Senegal Targets 50% Local Content by 2030, Setting Stage for Skills Training Discussions at MSGBC 2026
Senegal is accelerating its shift toward energy independence, with Prime Minister Ousmane Sonko confirming plans to halt natural gas imports by late 2026. Domestic output from the Sangomar and Greater Tortue Ahmeyim (GTA) projects, combined with strong local content requirements, is set to replace imports, potentially saving $227 million annually while reinforcing national participation and stabilizing costs.
Across the MSGBC basin, countries are pairing rising hydrocarbon production with aggressive local content policies to ensure domestic participation. These themes will take center stage at MSGBC Oil, Gas & Power 2026 this December in Dakar, where governments and investors will assess workforce readiness, regulatory alignment and the region’s long-term competitiveness.
Building a Future-Ready Energy Workforce
Senegal’s latest push combines legislative enforcement with private sector integration, as initiatives like the Dakar conference aim to embed SMEs into the supply chain. Backed by the 2019 Petroleum Code and 2022 Local Content Law, the country is targeting 50% local content by 2030, supported by training and employment mandates.
Speaking during a press conference ahead of last year’s MSGBC Oil, Gas & Power event, Senegal’s Minister of Energy, Petroleum and Mines Birame Souleye Diop emphasized strengthening local content, saying, “Every project must benefit our citizens first.”
In Mauritania, the introduction of Law No. 2024–045 in September 2025 marked a turning point for a country set to become a major player in the global energy landscape. The framework prioritizes national hiring and supplier development, reinforced by a digital monitoring platform tracking compliance. Workforce transition programs are also shifting skilled labor from mining into oil, gas and emerging green hydrogen industries.

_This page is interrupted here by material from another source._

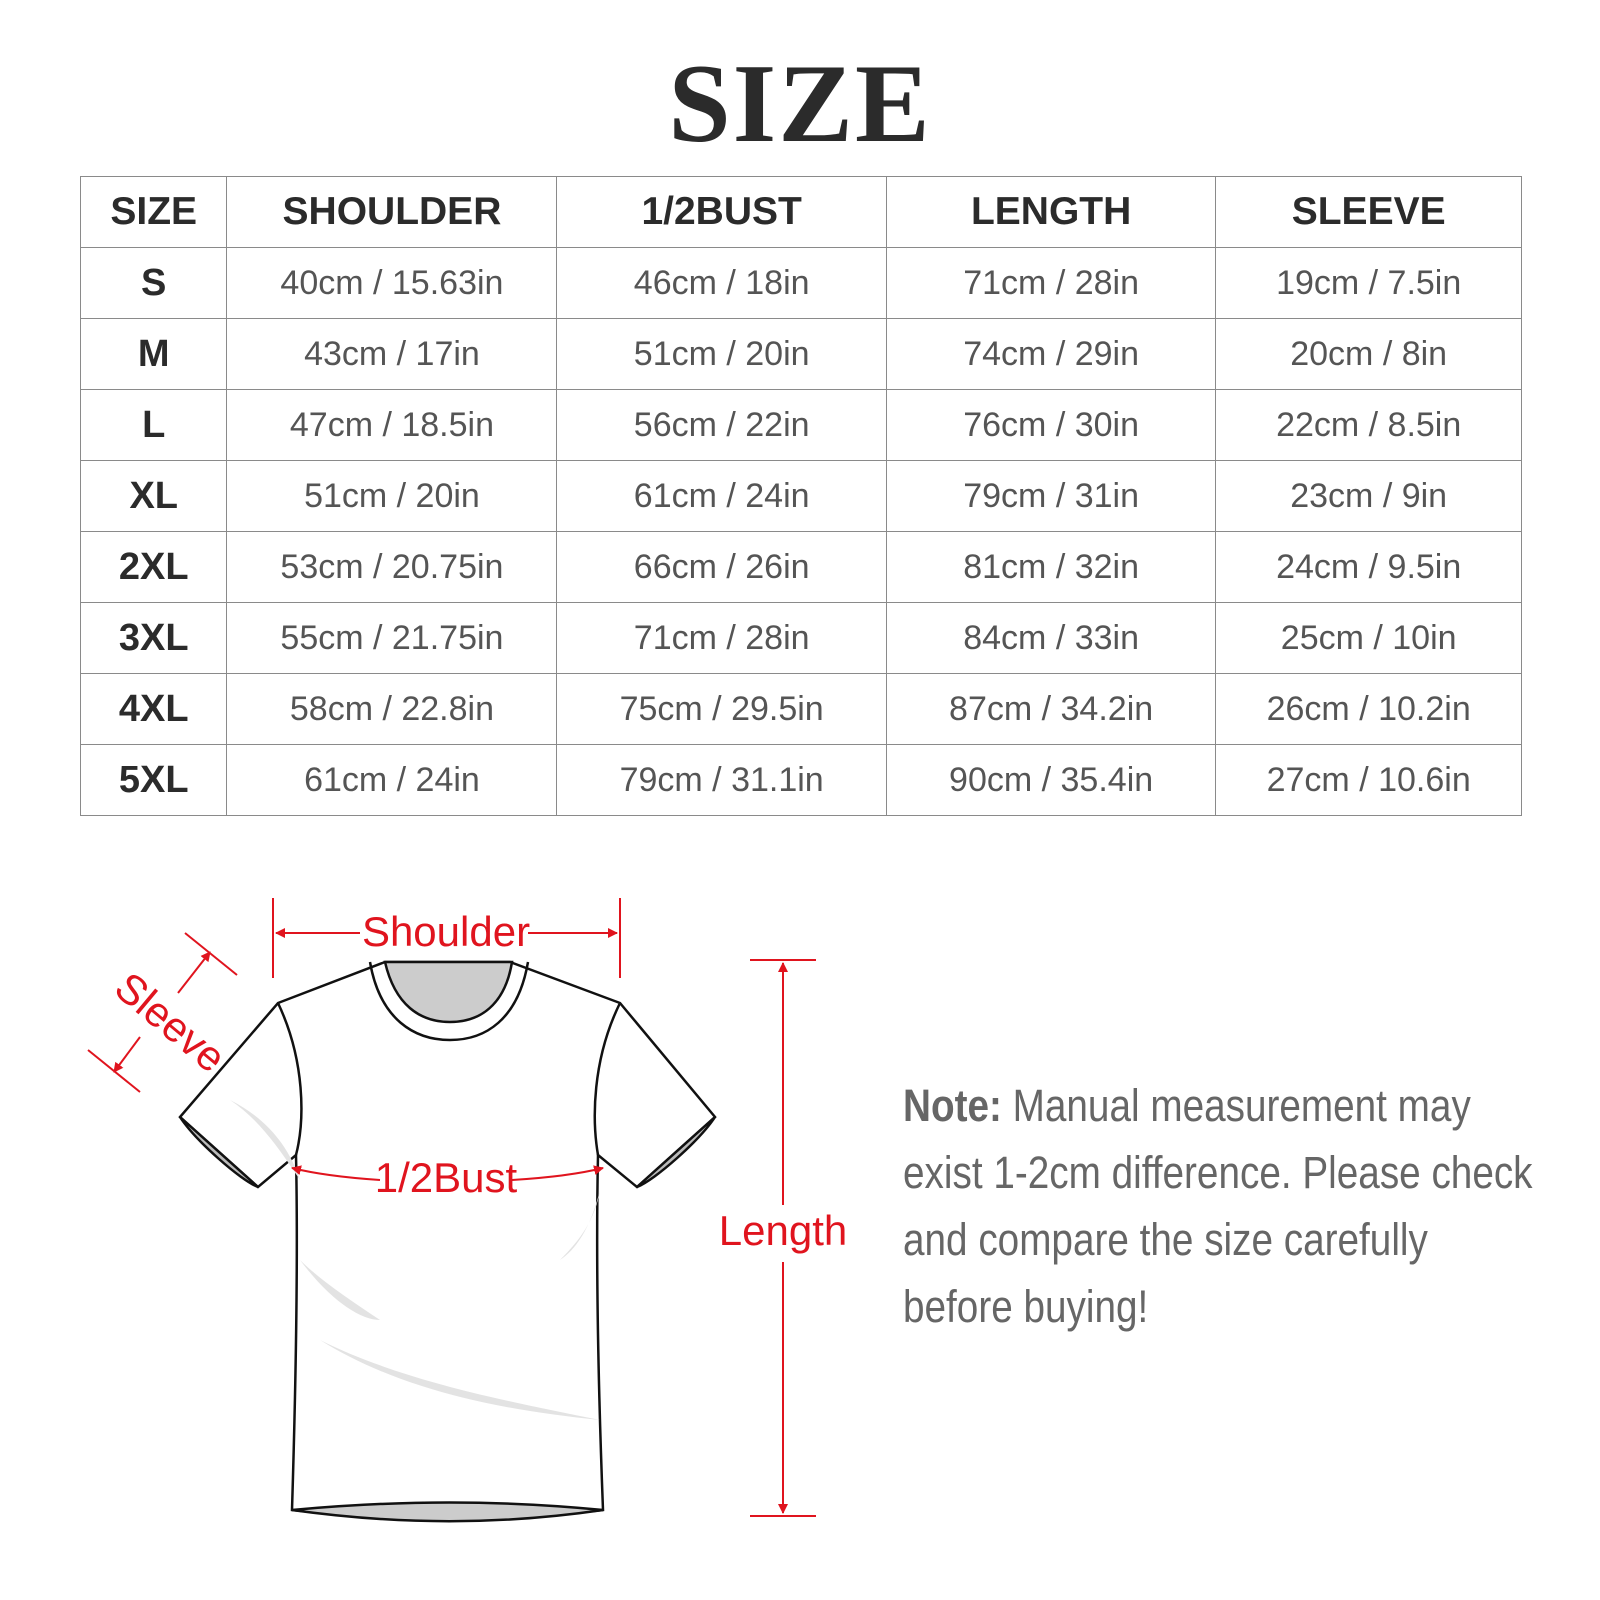 The image size is (1600, 1600). I want to click on measurement-cell: 87cm / 34.2in, so click(1051, 709).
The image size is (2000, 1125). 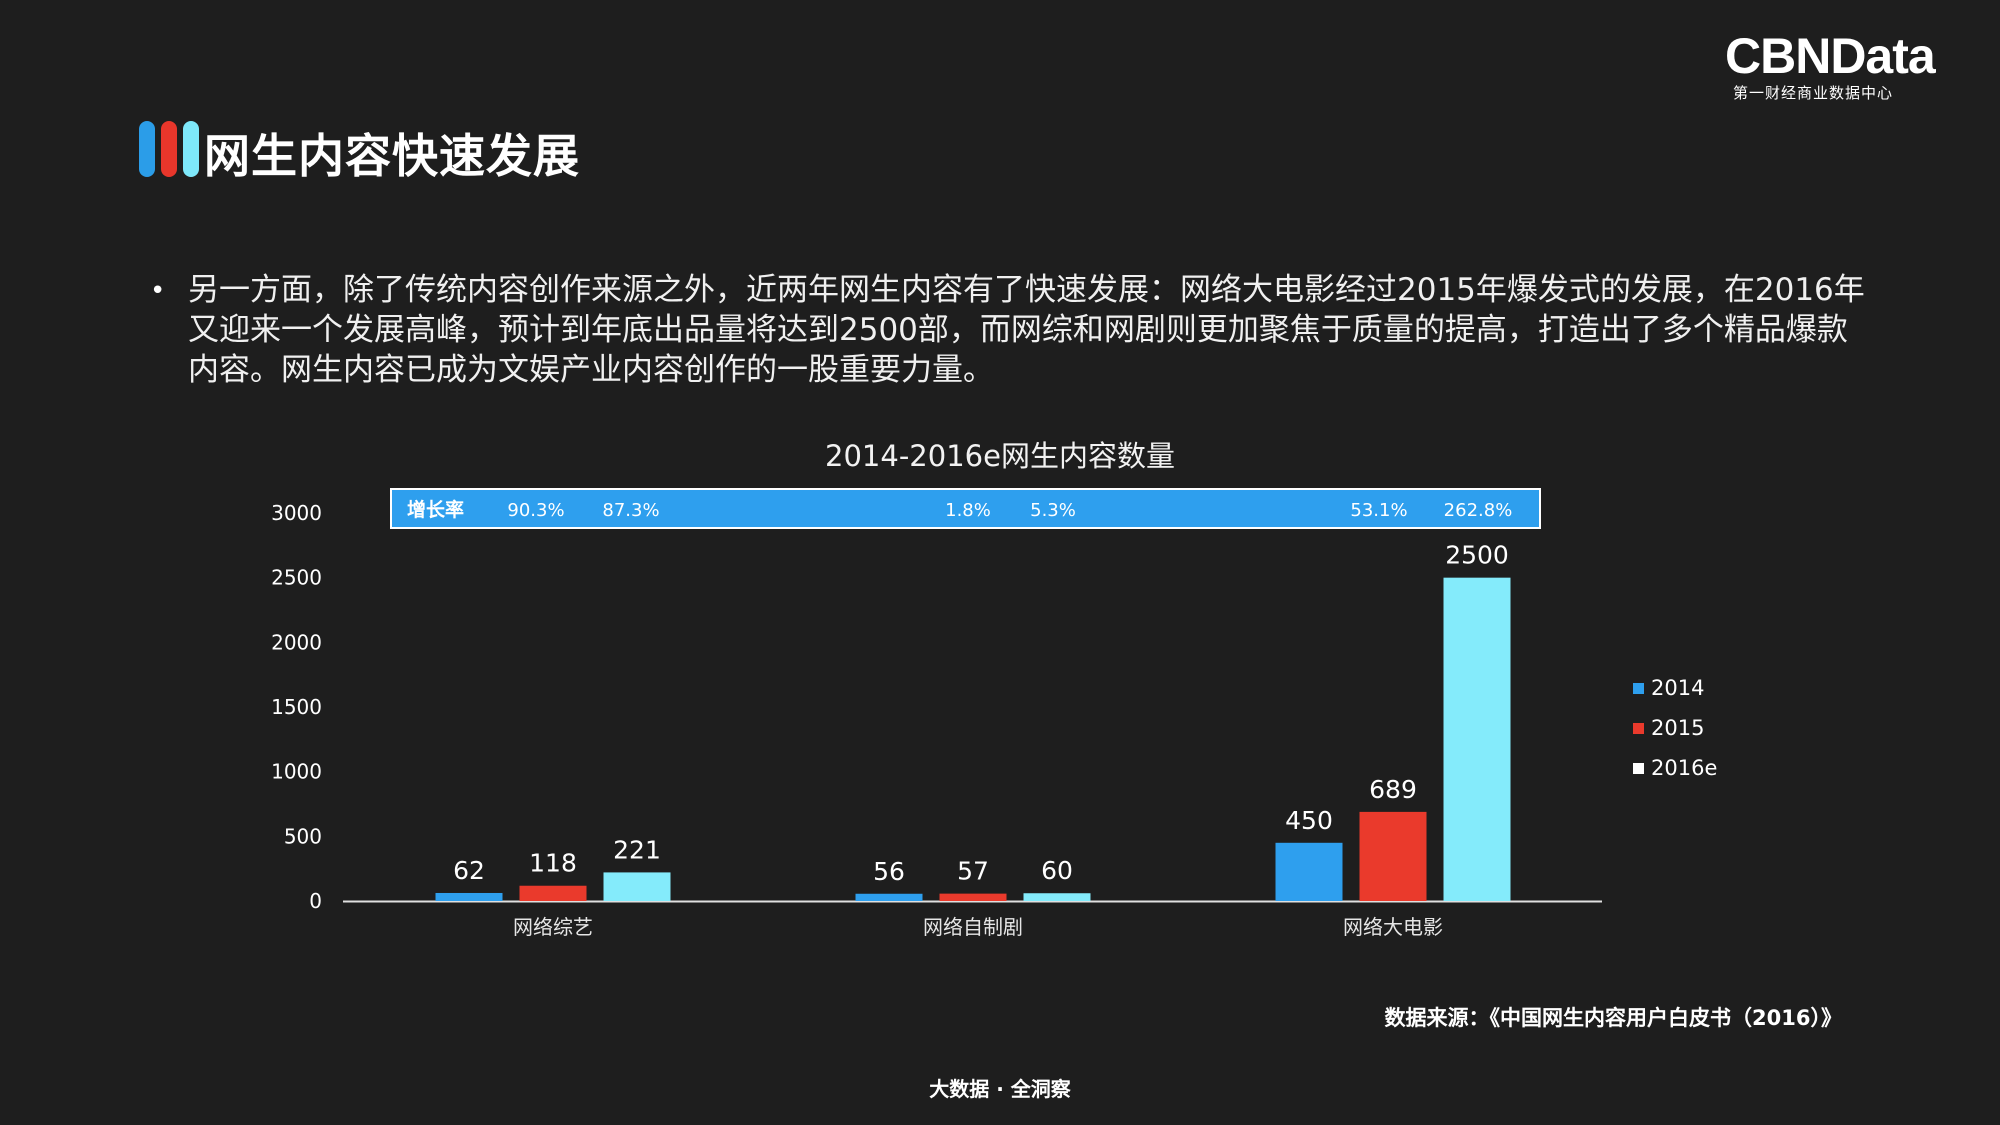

The Gambia is advancing institutional capacity through regulatory reform and leadership changes, including the appointment of Cany Jobe as Director General of the Gambia Petroleum Commission. A new petroleum bill and competitive tendering processes are designed to improve transparency while enabling local firms to participate in upstream and power sector projects.
Meanwhile, Guinea-Conakry is expanding its cross-sector local content framework, applying the 2022 law to oil, gas and power. Investments in hydropower and grid reliability are already enabling SMEs to compete in fabrication and services, while a 22-block licensing round is expected to further stimulate domestic technical capacity and job creation.
Local Content as a Driver of Energy Independence
Local content policies are increasingly linked to energy security goals. Senegal’s gas-to-power strategy, targeting 75% gas in its electricity mix, relies on domestic expertise to execute projects such as Cap des Biches and Sandiara, ensuring value retention while expanding generation capacity.
Mauritania is adopting a similar model, diverting up to 25% of GTA gas to domestic markets by 2027 to power new plants and reduce costs. Coupled with ambitions in green hydrogen and renewables, local participation is becoming central to positioning the country as both an LNG exporter and low-carbon energy hub.
Human Capital at the Heart of MSGBC 2026
Despite progress, challenges remain. Skills gaps in specialized engineering, project management and advanced technologies could slow implementation, particularly as project pipelines expand. Bridging these gaps through education, vocational training and international partnerships will be critical to sustaining momentum.
As such, human capital development will feature prominently at MSGBC Oil, Gas & Power 2026, with dedicated sessions on local content, gas infrastructure and workforce readiness. As the MSGBC region scales production, the ability to develop skilled, locally embedded workforces will define its success as a global energy player.
MSGBC Oil, Gas & Power 2026 takes place in Dakar from December 1–3 under the theme ‘MSGBC 2026: Powering Investment. Delivering Prosperity. Executing the Region’s Energy Strategy.’